§ Stated task: Can you render the records below as a two-column CSV with the headers request and answer, one row per record, covering everything from the line containing "Expand the All Articles folder selector" down to the line containing "Looking at the screenshot, I should [81, 96]."? Put each field in quotes and turn any line breaks into spaces.
════════════════════
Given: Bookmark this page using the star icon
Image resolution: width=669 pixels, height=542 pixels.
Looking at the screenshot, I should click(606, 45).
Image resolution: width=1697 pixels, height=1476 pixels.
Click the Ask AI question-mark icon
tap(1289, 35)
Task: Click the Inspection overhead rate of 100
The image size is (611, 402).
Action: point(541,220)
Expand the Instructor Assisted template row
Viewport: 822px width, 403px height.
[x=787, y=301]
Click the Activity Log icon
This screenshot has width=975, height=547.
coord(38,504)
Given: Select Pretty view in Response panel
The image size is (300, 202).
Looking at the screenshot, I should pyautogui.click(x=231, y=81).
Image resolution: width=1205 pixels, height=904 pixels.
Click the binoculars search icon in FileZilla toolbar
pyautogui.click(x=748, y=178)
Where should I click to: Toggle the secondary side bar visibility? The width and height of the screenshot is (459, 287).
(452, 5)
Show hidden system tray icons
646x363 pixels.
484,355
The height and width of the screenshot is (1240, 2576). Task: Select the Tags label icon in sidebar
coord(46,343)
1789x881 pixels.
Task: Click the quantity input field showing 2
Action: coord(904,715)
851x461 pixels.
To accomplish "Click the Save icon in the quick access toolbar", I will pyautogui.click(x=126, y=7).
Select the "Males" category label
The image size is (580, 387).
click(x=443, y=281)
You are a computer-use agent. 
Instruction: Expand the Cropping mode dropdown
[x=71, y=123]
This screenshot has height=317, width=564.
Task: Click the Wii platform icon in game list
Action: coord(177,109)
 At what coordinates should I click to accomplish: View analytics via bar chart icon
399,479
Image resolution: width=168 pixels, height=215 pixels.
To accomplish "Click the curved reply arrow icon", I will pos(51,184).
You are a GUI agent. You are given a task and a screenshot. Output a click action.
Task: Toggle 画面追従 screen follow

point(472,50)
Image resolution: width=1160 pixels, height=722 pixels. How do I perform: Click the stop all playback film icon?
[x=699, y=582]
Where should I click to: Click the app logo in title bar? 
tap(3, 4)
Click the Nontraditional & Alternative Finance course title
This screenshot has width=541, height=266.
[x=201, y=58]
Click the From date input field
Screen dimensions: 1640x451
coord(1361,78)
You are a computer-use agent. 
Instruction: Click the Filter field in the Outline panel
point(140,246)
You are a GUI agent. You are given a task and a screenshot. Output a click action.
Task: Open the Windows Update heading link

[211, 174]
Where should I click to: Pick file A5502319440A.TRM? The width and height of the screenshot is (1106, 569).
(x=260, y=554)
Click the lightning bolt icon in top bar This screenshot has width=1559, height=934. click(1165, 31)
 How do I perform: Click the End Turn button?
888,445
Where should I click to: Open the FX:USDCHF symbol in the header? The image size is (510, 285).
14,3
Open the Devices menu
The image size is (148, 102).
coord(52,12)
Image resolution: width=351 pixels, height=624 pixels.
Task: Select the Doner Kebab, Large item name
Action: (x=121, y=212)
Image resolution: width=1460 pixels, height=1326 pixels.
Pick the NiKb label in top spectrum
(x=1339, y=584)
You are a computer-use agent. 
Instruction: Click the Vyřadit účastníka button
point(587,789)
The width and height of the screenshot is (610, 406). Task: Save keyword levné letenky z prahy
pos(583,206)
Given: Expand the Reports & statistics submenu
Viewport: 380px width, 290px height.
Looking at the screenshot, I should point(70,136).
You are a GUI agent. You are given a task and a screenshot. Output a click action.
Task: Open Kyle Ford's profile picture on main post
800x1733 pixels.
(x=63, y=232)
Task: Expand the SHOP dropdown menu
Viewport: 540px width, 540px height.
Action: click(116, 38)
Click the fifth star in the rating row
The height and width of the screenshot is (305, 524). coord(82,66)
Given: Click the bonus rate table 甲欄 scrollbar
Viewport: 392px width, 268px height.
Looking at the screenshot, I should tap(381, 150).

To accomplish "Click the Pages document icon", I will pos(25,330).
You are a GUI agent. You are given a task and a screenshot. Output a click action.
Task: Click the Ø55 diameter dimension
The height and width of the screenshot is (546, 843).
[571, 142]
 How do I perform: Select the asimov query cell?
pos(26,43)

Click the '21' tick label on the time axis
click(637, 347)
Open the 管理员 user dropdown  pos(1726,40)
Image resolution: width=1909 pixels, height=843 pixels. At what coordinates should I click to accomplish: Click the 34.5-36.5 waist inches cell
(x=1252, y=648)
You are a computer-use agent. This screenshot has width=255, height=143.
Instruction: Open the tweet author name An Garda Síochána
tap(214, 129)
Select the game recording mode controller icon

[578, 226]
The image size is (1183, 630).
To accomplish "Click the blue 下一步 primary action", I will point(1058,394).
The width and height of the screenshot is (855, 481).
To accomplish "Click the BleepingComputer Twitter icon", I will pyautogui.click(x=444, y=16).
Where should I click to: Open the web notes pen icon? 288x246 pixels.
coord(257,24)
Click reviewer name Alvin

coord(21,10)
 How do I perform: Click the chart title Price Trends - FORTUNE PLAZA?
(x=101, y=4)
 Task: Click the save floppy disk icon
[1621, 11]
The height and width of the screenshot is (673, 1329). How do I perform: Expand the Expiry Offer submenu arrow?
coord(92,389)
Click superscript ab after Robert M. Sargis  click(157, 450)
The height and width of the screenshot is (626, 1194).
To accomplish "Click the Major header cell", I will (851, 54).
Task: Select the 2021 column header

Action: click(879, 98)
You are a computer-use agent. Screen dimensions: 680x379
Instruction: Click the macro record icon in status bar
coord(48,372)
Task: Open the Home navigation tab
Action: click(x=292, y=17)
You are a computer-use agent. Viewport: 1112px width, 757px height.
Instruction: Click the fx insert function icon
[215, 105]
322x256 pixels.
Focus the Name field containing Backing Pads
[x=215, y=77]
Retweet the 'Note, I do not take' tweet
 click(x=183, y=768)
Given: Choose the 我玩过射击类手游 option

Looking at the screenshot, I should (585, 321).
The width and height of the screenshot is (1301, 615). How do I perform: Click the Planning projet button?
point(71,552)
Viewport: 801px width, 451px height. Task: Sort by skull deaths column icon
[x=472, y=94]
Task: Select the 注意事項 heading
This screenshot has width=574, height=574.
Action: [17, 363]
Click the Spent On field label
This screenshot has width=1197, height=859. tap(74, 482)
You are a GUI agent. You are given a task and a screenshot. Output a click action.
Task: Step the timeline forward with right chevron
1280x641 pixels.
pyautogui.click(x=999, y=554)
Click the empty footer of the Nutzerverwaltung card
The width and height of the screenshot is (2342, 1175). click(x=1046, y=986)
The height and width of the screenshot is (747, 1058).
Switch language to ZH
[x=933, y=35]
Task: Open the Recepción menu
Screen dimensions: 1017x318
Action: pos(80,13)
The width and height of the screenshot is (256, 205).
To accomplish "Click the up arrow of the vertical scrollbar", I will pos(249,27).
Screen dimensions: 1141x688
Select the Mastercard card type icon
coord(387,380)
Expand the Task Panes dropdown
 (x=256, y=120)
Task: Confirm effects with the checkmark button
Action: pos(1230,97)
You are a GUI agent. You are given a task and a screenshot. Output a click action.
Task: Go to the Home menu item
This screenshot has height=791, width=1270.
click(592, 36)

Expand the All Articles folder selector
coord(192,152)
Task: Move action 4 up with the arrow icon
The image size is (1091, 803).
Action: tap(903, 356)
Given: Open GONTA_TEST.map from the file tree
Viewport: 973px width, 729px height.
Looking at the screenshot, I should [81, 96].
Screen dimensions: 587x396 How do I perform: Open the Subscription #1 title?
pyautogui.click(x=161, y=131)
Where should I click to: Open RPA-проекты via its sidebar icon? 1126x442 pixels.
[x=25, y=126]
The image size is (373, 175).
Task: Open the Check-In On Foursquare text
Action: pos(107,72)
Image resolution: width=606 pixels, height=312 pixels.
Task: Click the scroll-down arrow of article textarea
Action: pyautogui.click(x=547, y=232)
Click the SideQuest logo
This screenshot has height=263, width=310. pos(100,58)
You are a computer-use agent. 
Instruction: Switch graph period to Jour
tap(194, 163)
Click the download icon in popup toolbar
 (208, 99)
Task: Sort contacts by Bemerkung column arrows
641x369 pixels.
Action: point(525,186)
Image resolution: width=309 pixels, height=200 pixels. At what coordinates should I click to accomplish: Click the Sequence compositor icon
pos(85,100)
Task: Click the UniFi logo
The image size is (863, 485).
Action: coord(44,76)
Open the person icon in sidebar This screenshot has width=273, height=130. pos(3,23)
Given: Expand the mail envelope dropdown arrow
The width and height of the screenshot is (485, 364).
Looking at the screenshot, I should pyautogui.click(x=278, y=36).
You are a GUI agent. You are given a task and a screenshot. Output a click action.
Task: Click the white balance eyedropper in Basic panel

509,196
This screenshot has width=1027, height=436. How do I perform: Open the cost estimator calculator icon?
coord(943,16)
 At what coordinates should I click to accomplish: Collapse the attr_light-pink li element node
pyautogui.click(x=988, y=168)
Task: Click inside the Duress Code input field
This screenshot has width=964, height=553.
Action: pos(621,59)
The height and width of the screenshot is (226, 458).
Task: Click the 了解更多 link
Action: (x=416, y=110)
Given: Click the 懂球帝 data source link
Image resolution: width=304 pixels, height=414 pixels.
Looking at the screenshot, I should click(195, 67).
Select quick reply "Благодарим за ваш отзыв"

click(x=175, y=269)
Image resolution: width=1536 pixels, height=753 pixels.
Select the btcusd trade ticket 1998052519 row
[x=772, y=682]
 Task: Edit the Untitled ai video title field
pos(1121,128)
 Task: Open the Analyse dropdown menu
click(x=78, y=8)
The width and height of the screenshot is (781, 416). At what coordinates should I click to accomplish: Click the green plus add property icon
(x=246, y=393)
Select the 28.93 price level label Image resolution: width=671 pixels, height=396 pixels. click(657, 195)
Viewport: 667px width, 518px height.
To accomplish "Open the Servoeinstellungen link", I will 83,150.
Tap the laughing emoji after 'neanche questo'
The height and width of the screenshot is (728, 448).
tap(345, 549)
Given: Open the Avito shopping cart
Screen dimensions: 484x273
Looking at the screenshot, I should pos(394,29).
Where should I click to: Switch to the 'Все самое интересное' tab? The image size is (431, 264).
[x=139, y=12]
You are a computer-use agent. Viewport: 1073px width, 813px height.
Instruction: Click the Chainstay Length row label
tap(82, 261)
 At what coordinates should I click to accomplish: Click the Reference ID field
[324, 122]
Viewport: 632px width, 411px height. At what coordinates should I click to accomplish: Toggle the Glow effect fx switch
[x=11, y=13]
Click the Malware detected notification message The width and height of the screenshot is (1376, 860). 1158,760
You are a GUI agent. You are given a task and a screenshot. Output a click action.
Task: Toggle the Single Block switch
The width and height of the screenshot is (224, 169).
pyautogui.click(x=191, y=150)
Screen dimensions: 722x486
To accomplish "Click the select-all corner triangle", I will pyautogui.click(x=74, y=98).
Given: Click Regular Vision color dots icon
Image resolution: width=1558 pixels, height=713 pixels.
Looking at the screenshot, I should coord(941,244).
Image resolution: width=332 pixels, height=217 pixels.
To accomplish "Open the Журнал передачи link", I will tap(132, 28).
════════════════════
§ Answer to this exercise:
request,answer
"Expand the All Articles folder selector","coord(192,152)"
"Task: Move action 4 up with the arrow icon The image size is (1091, 803).","Action: tap(903, 356)"
"Given: Open GONTA_TEST.map from the file tree Viewport: 973px width, 729px height.","Looking at the screenshot, I should [81, 96]."